{DAN,\nLHAG} used to be treated like {DAN, LHAG} but that got broken. Fixed.

Added tests for lexer's handling of ACIP spaces etc.
2003-12-10 06:55:16 +00:00 · 2003-12-10 06:55:16 +00:00 · 581643cf59
commit 581643cf59
parent 8e673bbc2c
2 changed files with 19 additions and 4 deletions
--- a/source/org/thdl/tib/text/ttt/ACIPTshegBarScanner.java
+++ b/source/org/thdl/tib/text/ttt/ACIPTshegBarScanner.java
@ -111,16 +111,19 @@ public class ACIPTshegBarScanner {
    /** Helper.  Here because ACIP {MTHAR%\nKHA} should be treated the
        same w.r.t. tsheg insertion regardless of the lex errors and
        lex warnings found. */
-    private static boolean lastNonExceptionalThingWasNonPunctish(ArrayList al) {
+    private static boolean lastNonExceptionalThingWasAdornmentOr(ArrayList al, int kind) {
        int i = al.size() - 1;
        while (i >= 0 && (((TString)al.get(i)).getType() == TString.WARNING
                          || ((TString)al.get(i)).getType() == TString.ERROR))
            --i;
        return (i >= 0 && // FIXME: or maybe i < 0 || ...

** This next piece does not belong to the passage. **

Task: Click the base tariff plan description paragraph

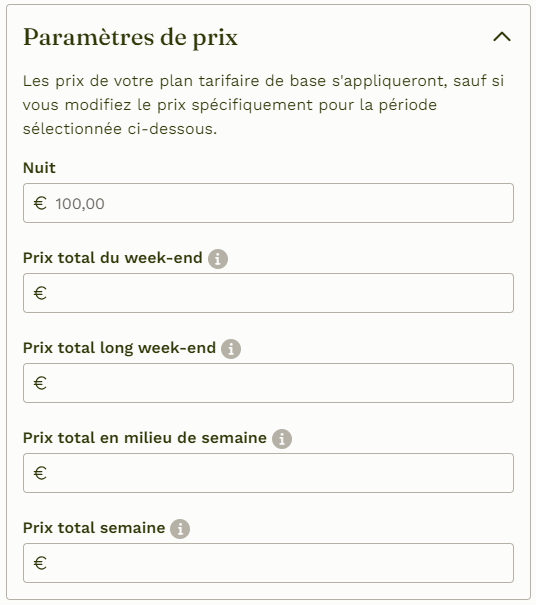Action: click(x=264, y=105)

-                (((TString)al.get(i)).getType() == TString.TIBETAN_NON_PUNCTUATION
+                (((TString)al.get(i)).getType() == kind
                 || ((TString)al.get(i)).getType() == TString.TSHEG_BAR_ADORNMENT));
    }

+    // DLC FIXME "H:\n\n" becomes "H: \n\n", wrongly I think.  See
+    // Tibetan! 5.1 section on formatting Tibetan texts.
+
    /** Returns a list of {@link TString TStrings} corresponding
     *  to s, possibly the empty list (when the empty string is the
     *  input).  Each String is either a Latin comment, some Latin
@ -808,7 +811,7 @@ public class ACIPTshegBarScanner {
                if (('\r' == ch
                     || ('\n' == ch && i > 0 && s.charAt(i - 1) != '\r'))

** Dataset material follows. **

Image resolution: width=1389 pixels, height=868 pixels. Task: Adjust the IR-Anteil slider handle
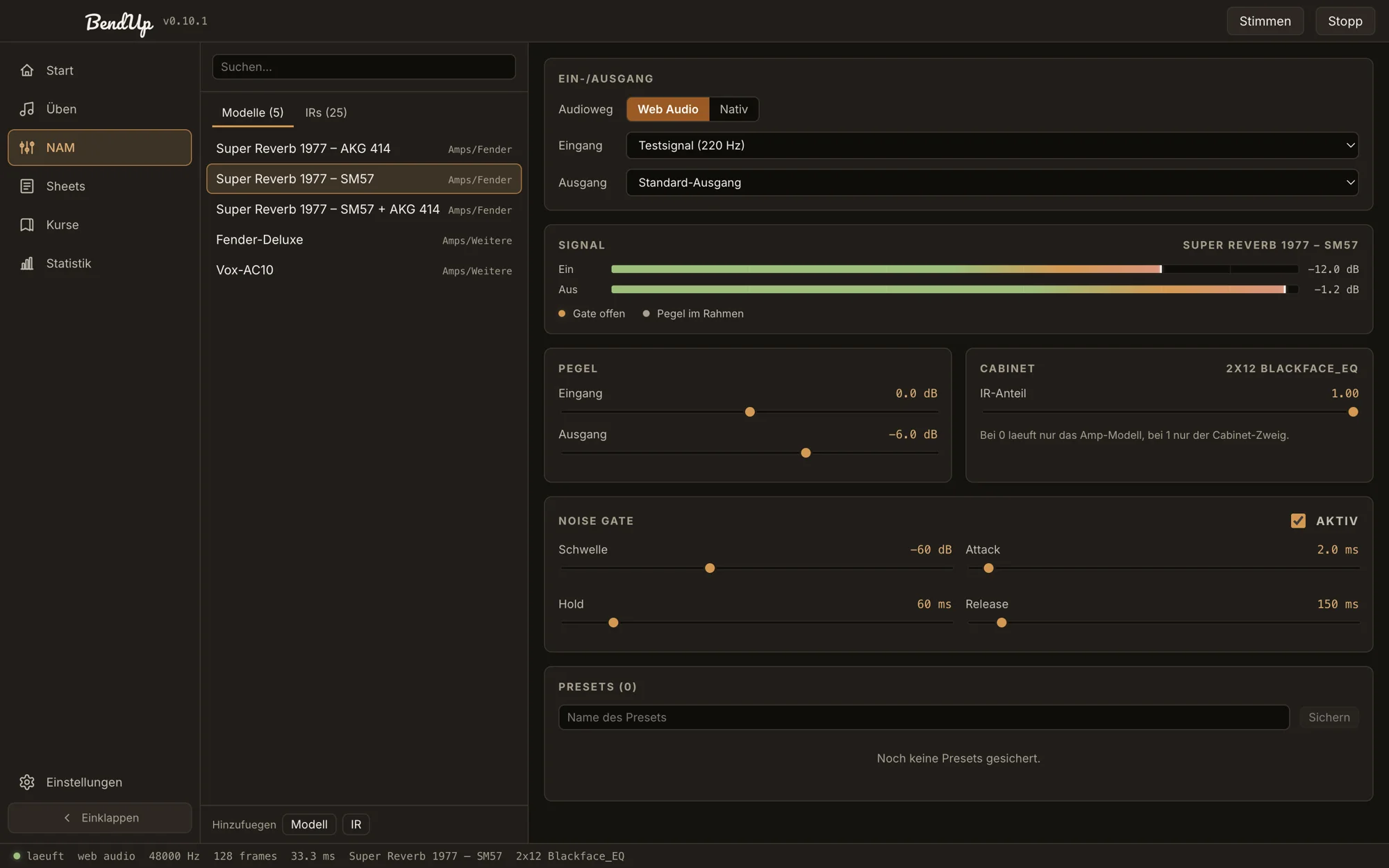(1353, 412)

                    && !al.isEmpty()
-                    && lastNonExceptionalThingWasNonPunctish(al)) {
+                    && lastNonExceptionalThingWasAdornmentOr(al, TString.TIBETAN_NON_PUNCTUATION)) {
                    al.add(new TString(" ", TString.TIBETAN_PUNCTUATION));
                }

@ -816,7 +819,7 @@ public class ACIPTshegBarScanner {
                if (('\r' == ch
                     || ('\n' == ch && i > 0 && s.charAt(i - 1) != '\r'))

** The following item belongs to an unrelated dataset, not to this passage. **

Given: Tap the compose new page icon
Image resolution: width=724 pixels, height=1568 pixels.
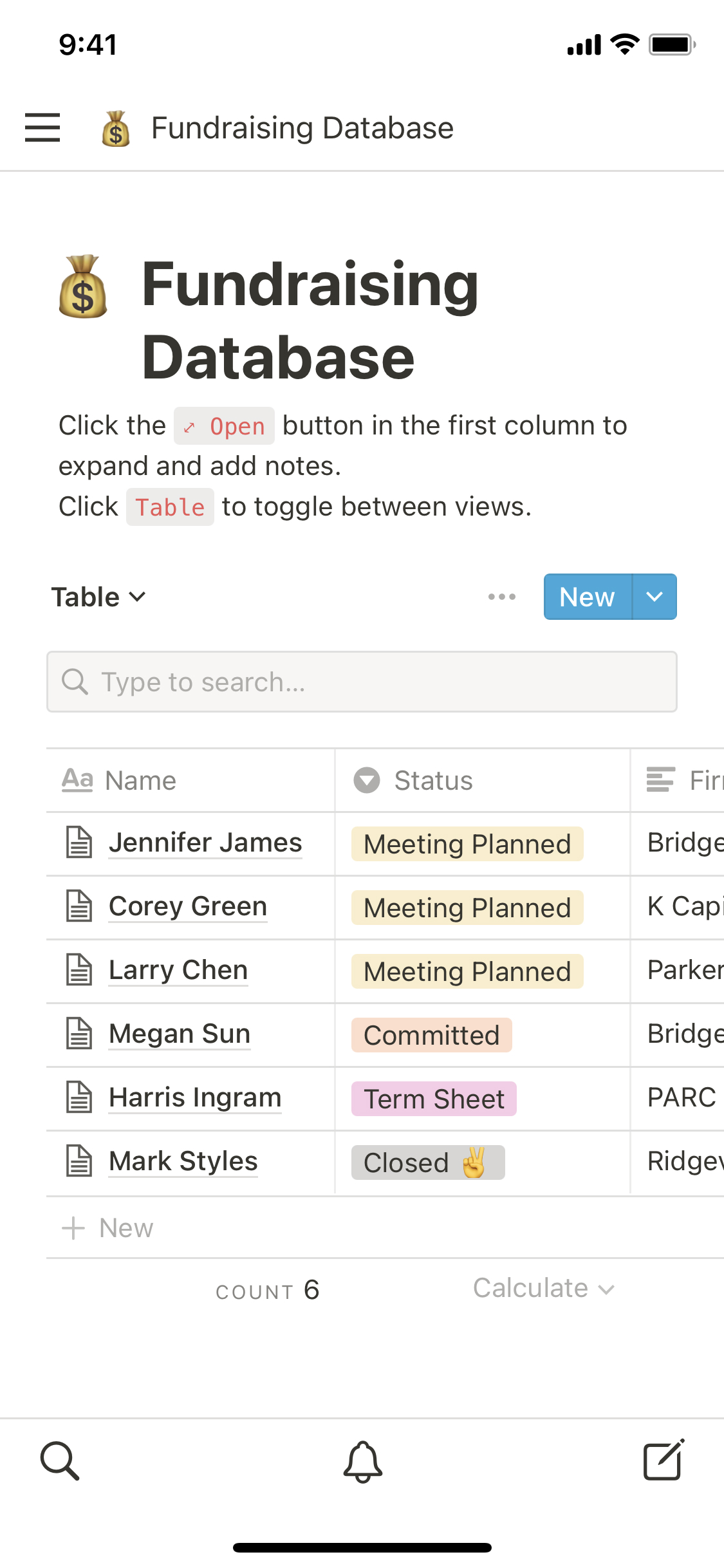Looking at the screenshot, I should (x=664, y=1461).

                    && !al.isEmpty()
-                    && lastNonExceptionalThingWasNonPunctish(al)
+                    && lastNonExceptionalThingWasAdornmentOr(al, TString.TIBETAN_PUNCTUATION)
                    && ((TString)al.get(al.size() - 1)).getText().equals(",")
                    && s.charAt(i-1) == ','
                    && (i + (('\r' == ch) ? 2 : 1) < sl